These days, we often think of "high tech" as "high speed." But for high-tech firms in the biotechnology and life sciences sector, getting products and services to market requires a steady effort at a moderate pace.

"Time from launch to revenue stream is quite lengthy. We're talking about no less than five years, typically," says Pamela Hochman Norton, senior vice president at the nonprofit Massachusetts Biomedical Initiatives (MBI), which operates incubators in Worcester and Boston and has been incubating biotech companies since 1989.

A major factor in that longer time period is the need to address regulatory and other hurdles requiring specialized expertise, says Patricia Snider, managing director of BioVentures Development Partners in Cincinnati. Such hurdles include conducting clinical trials and securing U.S. Food and Drug Administration approval. When all is said and done, it may take 10 years to get a product to the market.

Although some technology incubators still aim to graduate clients within 12 months, biotech companies often remain in the incubator for a minimum of two to three years. And that pace has quickened. Hochman Norton says that in the early days of MBI, clients stayed much longer.

"Now it's too competitive, too expensive a marketplace to limp along hoping for something to happen," she says. "If they're not making progress by two to three years, they're not going to."

To make that progress, biotech companies also need some specialized support that other tech firms don't require. From facilities to community infrastructure, the conditions have to be just right to launch a life science firm.

At NBIA's 14th International Conference on Business Incubation, Snider and Robert Calcaterra, president and CEO of the nonprofit Nidus Center for Scientific Enterprise in St. Louis, described critical success factors for growing life sciences companies. NBIA recently contacted Snider, Calcaterra and six other biotechnology incubation program managers to learn about the fine points of incubating the life sciences.

Whether you're a mixed-use or technology incubator manager considering your first biotech applicant or are heading a biotech feasibility study in your community, if you're considering incubating life sciences companies, you'll want to read what these managers had to say.

Wanted: Cutting-edge research

A research base that produces innovations around which entrepreneurs can build technology companies is absolutely necessary to incubate successful life sciences companies.
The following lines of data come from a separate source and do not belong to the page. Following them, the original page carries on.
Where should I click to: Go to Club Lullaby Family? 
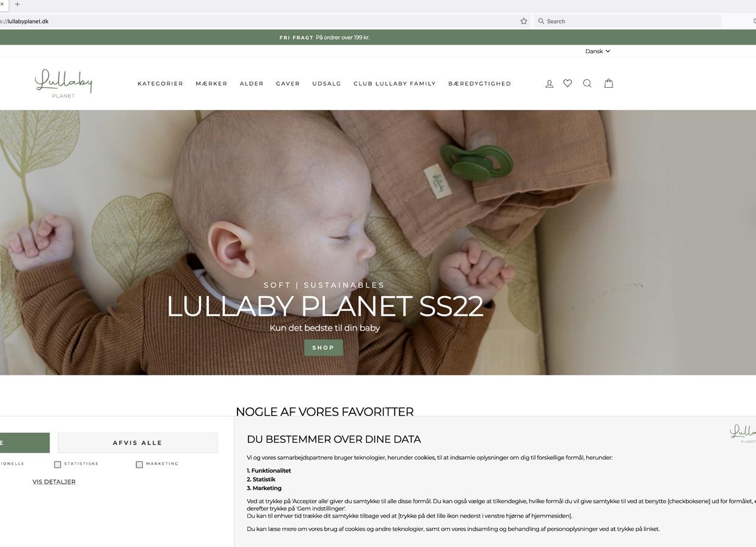pyautogui.click(x=394, y=84)

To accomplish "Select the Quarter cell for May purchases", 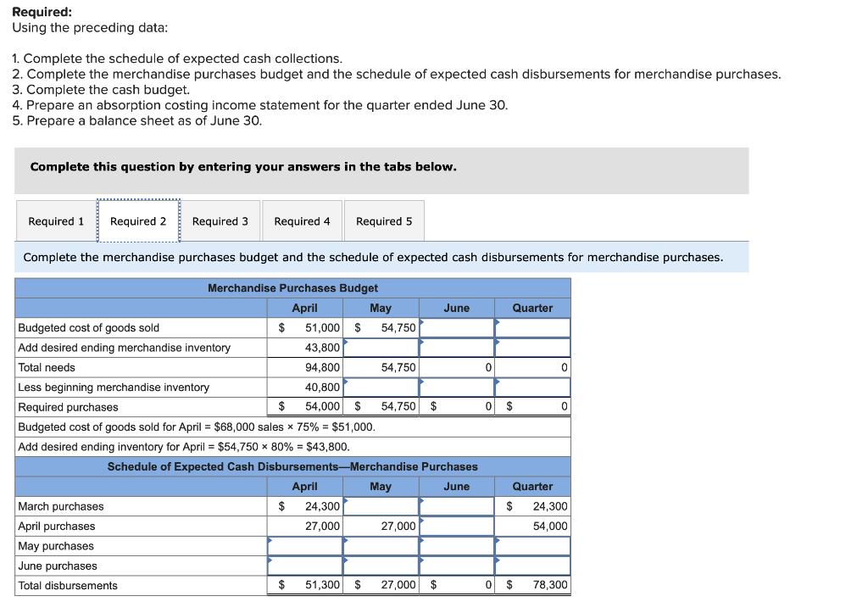I will (x=532, y=546).
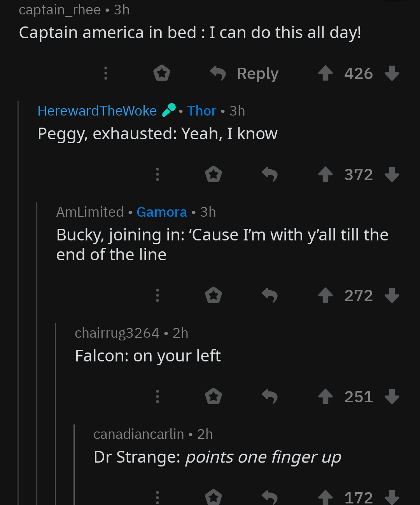
Task: Open options menu on chairrug3264's comment
Action: 157,396
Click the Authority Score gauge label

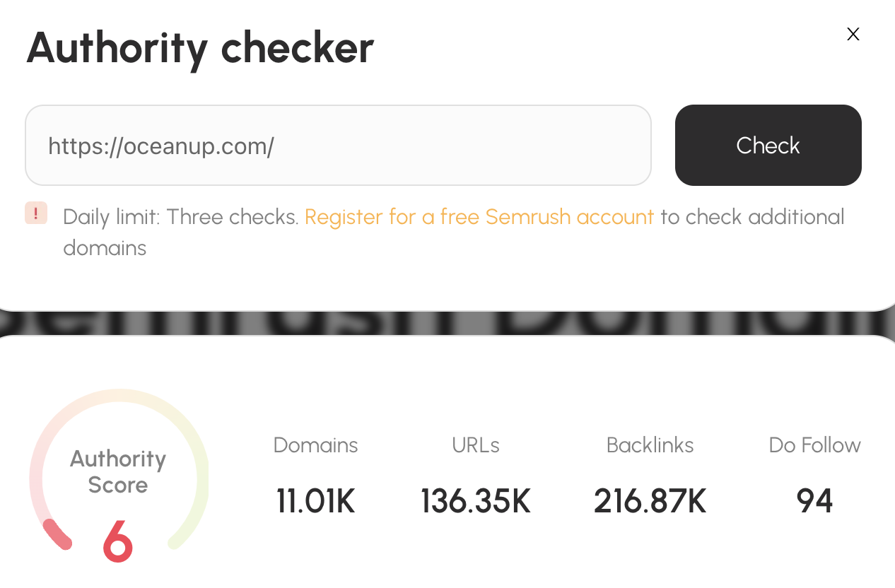[x=118, y=471]
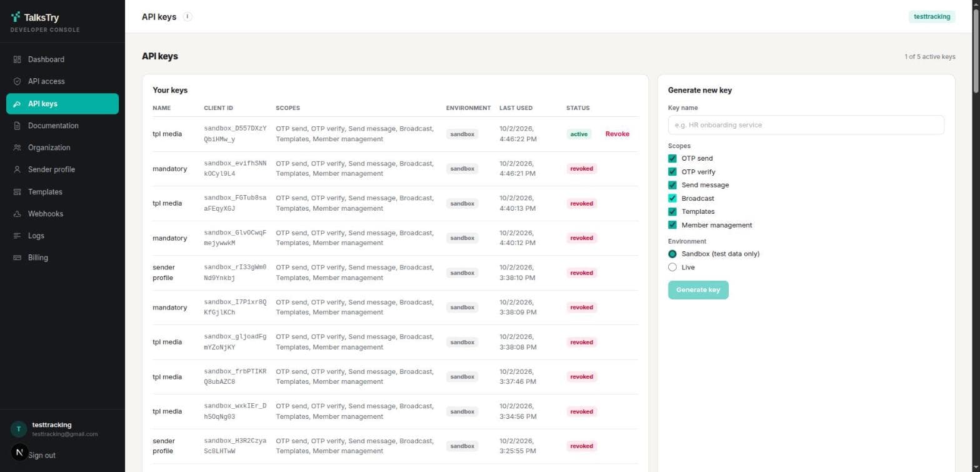Uncheck the OTP send scope
The image size is (980, 472).
(x=673, y=158)
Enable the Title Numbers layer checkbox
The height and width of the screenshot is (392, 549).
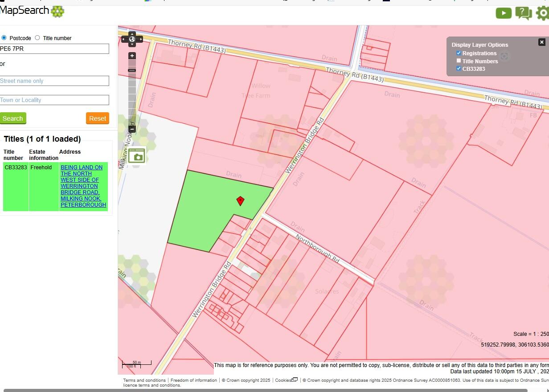(459, 61)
Most bioscience companies arise out of universities or other research institutions, Snider says. "If you don't have a strong [life sciences] research school already in the area … it's pretty hard" to set up a successful life sciences incubation program, she says.

When the research base is strong, the companies will come. St. Louis' Nidus Center, which focuses on plant science but can incubate companies centering around other life sciences as well, demonstrates that. St. Louis is the home of Washington University, a leader in human genome research and a major recipient of research funds from the National Institutes of Health, and St. Louis University, known for its research in virology. The Missouri Botanical Garden has more than 100 researchers worldwide and the Donald Danforth Plant Science Center will have some 100-125 researchers when it completes construction of its new facility this fall. The Nidus Center's sponsor, the Monsanto Co., has more than 1,500 researchers in agricultural and food-related sciences.

Companies come to Nidus from around the world because of the research, nascent venture capital and integrated strategy and networking infrastructure that's in place in the region, Calcaterra says. "We really nailed it, especially if you talk about plant sciences."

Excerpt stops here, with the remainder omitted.